▶ [What is expected]: Set out every line of the records below as a numbered list, omitting any blank lines.

== Raw records

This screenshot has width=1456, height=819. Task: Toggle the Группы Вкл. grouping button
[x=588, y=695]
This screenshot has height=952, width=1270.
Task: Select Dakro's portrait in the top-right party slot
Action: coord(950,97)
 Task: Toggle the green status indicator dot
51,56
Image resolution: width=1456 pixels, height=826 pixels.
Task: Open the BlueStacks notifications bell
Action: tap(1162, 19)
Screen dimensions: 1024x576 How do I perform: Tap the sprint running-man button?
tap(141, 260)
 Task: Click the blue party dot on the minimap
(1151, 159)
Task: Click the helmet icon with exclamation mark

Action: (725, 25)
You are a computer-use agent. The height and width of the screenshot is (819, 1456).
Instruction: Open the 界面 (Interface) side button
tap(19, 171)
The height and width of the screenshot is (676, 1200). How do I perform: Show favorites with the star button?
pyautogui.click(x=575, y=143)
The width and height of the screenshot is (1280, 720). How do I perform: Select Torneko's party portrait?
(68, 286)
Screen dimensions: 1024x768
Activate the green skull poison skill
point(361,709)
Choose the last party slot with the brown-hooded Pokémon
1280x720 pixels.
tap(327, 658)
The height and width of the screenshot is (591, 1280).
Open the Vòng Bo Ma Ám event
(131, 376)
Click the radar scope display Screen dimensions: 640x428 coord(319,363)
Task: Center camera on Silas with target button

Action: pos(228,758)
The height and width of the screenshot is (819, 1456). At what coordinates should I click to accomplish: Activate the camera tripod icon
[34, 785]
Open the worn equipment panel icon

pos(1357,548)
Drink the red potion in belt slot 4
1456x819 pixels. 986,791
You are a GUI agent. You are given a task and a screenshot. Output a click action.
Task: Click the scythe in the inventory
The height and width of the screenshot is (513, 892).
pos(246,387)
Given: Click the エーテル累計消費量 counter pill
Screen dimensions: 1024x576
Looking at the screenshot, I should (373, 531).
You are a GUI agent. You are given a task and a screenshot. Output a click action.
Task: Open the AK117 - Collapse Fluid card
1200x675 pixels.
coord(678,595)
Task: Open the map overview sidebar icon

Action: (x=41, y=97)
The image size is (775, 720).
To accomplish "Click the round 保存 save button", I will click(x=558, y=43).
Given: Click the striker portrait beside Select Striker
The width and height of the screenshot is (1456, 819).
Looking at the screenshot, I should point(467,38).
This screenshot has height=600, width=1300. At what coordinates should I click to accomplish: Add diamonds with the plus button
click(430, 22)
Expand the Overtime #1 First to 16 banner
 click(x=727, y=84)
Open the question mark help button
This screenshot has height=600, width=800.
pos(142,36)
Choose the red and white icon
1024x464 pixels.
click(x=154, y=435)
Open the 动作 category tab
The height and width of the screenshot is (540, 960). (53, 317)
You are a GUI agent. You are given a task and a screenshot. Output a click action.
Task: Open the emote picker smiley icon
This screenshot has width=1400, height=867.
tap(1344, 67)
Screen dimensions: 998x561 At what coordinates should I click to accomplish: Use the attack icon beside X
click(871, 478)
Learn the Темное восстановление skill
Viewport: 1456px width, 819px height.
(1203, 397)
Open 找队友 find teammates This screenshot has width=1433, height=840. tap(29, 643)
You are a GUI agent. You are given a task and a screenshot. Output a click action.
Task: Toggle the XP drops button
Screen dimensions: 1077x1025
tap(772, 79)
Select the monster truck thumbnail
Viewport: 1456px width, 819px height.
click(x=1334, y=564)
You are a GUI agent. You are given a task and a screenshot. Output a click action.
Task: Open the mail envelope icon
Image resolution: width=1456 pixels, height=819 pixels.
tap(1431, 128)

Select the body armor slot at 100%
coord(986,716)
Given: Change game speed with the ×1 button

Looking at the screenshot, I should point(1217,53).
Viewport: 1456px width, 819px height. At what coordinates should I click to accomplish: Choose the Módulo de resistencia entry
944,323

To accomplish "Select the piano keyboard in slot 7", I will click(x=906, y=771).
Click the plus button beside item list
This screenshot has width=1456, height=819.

====

▶ [Exercise result]:
1. This screenshot has width=1456, height=819. Task: Toggle the Группы Вкл. grouping button
2. [x=588, y=695]
3. This screenshot has height=952, width=1270.
4. Task: Select Dakro's portrait in the top-right party slot
5. Action: coord(950,97)
6.  Task: Toggle the green status indicator dot
7. 51,56
8. Image resolution: width=1456 pixels, height=826 pixels.
9. Task: Open the BlueStacks notifications bell
10. Action: tap(1162, 19)
11. Screen dimensions: 1024x576 How do I perform: Tap the sprint running-man button?
12. tap(141, 260)
13.  Task: Click the blue party dot on the minimap
14. (1151, 159)
15. Task: Click the helmet icon with exclamation mark
16. Action: (725, 25)
17. You are a computer-use agent. The height and width of the screenshot is (819, 1456).
18. Instruction: Open the 界面 (Interface) side button
19. tap(19, 171)
20. The height and width of the screenshot is (676, 1200). How do I perform: Show favorites with the star button?
21. pyautogui.click(x=575, y=143)
22. The width and height of the screenshot is (1280, 720). How do I perform: Select Torneko's party portrait?
23. (68, 286)
24. Screen dimensions: 1024x768
25. Activate the green skull poison skill
26. point(361,709)
27. Choose the last party slot with the brown-hooded Pokémon
28. 1280x720 pixels.
29. tap(327, 658)
30. The height and width of the screenshot is (591, 1280).
31. Open the Vòng Bo Ma Ám event
32. (131, 376)
33. Click the radar scope display Screen dimensions: 640x428 coord(319,363)
34. Task: Center camera on Silas with target button
35. Action: pos(228,758)
36. The height and width of the screenshot is (819, 1456). At what coordinates should I click to accomplish: Activate the camera tripod icon
37. [34, 785]
38. Open the worn equipment panel icon
39. pos(1357,548)
40. Drink the red potion in belt slot 4
41. 1456x819 pixels. 986,791
42. You are a GUI agent. You are given a task and a screenshot. Output a click action.
43. Task: Click the scythe in the inventory
44. The height and width of the screenshot is (513, 892).
45. pos(246,387)
46. Given: Click the エーテル累計消費量 counter pill
47. Screen dimensions: 1024x576
48. Looking at the screenshot, I should (373, 531).
49. You are a GUI agent. You are given a task and a screenshot. Output a click action.
50. Task: Open the AK117 - Collapse Fluid card
51. 1200x675 pixels.
52. coord(678,595)
53. Task: Open the map overview sidebar icon
54. Action: (x=41, y=97)
55. The image size is (775, 720).
56. To accomplish "Click the round 保存 save button", I will click(x=558, y=43).
57. Given: Click the striker portrait beside Select Striker
58. The width and height of the screenshot is (1456, 819).
59. Looking at the screenshot, I should point(467,38).
60. This screenshot has height=600, width=1300. At what coordinates should I click to accomplish: Add diamonds with the plus button
61. click(430, 22)
62. Expand the Overtime #1 First to 16 banner
63.  click(x=727, y=84)
64. Open the question mark help button
65. This screenshot has height=600, width=800.
66. pos(142,36)
67. Choose the red and white icon
68. 1024x464 pixels.
69. click(x=154, y=435)
70. Open the 动作 category tab
71. The height and width of the screenshot is (540, 960). (53, 317)
72. You are a GUI agent. You are given a task and a screenshot. Output a click action.
73. Task: Open the emote picker smiley icon
74. This screenshot has width=1400, height=867.
75. tap(1344, 67)
76. Screen dimensions: 998x561 At what coordinates should I click to accomplish: Use the attack icon beside X
77. click(871, 478)
78. Learn the Темное восстановление skill
79. Viewport: 1456px width, 819px height.
80. (1203, 397)
81. Open 找队友 find teammates This screenshot has width=1433, height=840. tap(29, 643)
82. You are a GUI agent. You are given a task and a screenshot. Output a click action.
83. Task: Toggle the XP drops button
84. Screen dimensions: 1077x1025
85. tap(772, 79)
86. Select the monster truck thumbnail
87. Viewport: 1456px width, 819px height.
88. click(x=1334, y=564)
89. You are a GUI agent. You are given a task and a screenshot. Output a click action.
90. Task: Open the mail envelope icon
91. Image resolution: width=1456 pixels, height=819 pixels.
92. tap(1431, 128)
93. Select the body armor slot at 100%
94. coord(986,716)
95. Given: Change game speed with the ×1 button
96. Looking at the screenshot, I should point(1217,53).
97. Viewport: 1456px width, 819px height. At what coordinates should I click to accomplish: Choose the Módulo de resistencia entry
98. 944,323
99. To accomplish "Select the piano keyboard in slot 7", I will click(x=906, y=771).
100. Click the plus button beside item list
101. This screenshot has width=1456, height=819.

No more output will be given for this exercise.